[Saved data entries]

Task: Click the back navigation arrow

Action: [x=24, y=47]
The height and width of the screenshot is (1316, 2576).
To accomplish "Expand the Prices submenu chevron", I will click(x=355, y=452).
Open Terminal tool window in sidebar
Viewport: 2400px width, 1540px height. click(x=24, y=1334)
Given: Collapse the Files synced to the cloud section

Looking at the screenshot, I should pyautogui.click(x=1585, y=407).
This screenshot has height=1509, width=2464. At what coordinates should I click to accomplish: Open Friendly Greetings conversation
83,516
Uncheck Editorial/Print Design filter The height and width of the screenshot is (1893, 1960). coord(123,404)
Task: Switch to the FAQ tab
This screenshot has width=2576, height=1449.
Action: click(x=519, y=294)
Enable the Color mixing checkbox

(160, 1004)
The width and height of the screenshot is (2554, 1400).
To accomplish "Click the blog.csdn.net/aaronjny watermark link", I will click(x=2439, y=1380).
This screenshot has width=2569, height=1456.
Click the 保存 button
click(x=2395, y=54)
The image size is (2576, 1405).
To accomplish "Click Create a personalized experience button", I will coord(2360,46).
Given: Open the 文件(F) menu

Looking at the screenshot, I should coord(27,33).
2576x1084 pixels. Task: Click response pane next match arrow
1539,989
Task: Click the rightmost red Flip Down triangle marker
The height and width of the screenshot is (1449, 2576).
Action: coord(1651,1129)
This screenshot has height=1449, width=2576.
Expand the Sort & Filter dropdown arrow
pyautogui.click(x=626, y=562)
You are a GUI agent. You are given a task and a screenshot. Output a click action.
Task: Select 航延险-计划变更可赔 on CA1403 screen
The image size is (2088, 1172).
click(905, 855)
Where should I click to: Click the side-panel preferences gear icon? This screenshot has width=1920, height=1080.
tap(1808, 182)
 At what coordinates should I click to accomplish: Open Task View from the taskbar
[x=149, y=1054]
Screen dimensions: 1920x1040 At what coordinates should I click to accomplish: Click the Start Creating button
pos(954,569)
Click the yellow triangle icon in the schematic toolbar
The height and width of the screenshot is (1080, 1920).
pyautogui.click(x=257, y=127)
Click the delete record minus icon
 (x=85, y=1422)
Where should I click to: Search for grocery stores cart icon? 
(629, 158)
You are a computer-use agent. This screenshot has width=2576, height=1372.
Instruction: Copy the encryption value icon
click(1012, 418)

What you are asked to do: Begin at the line that has "Uncheck Editorial/Print Design" in the entries above; stop after the line that has "Task: Select 航延险-计划变更可赔 on CA1403 screen". Transcribe exactly those lines and no others.

Finished task:
Uncheck Editorial/Print Design filter The height and width of the screenshot is (1893, 1960). coord(123,404)
Task: Switch to the FAQ tab
This screenshot has width=2576, height=1449.
Action: click(x=519, y=294)
Enable the Color mixing checkbox

(160, 1004)
The width and height of the screenshot is (2554, 1400).
To accomplish "Click the blog.csdn.net/aaronjny watermark link", I will click(x=2439, y=1380).
This screenshot has width=2569, height=1456.
Click the 保存 button
click(x=2395, y=54)
The image size is (2576, 1405).
To accomplish "Click Create a personalized experience button", I will coord(2360,46).
Given: Open the 文件(F) menu

Looking at the screenshot, I should coord(27,33).
2576x1084 pixels. Task: Click response pane next match arrow
1539,989
Task: Click the rightmost red Flip Down triangle marker
The height and width of the screenshot is (1449, 2576).
Action: coord(1651,1129)
This screenshot has height=1449, width=2576.
Expand the Sort & Filter dropdown arrow
pyautogui.click(x=626, y=562)
You are a GUI agent. You are given a task and a screenshot. Output a click action.
Task: Select 航延险-计划变更可赔 on CA1403 screen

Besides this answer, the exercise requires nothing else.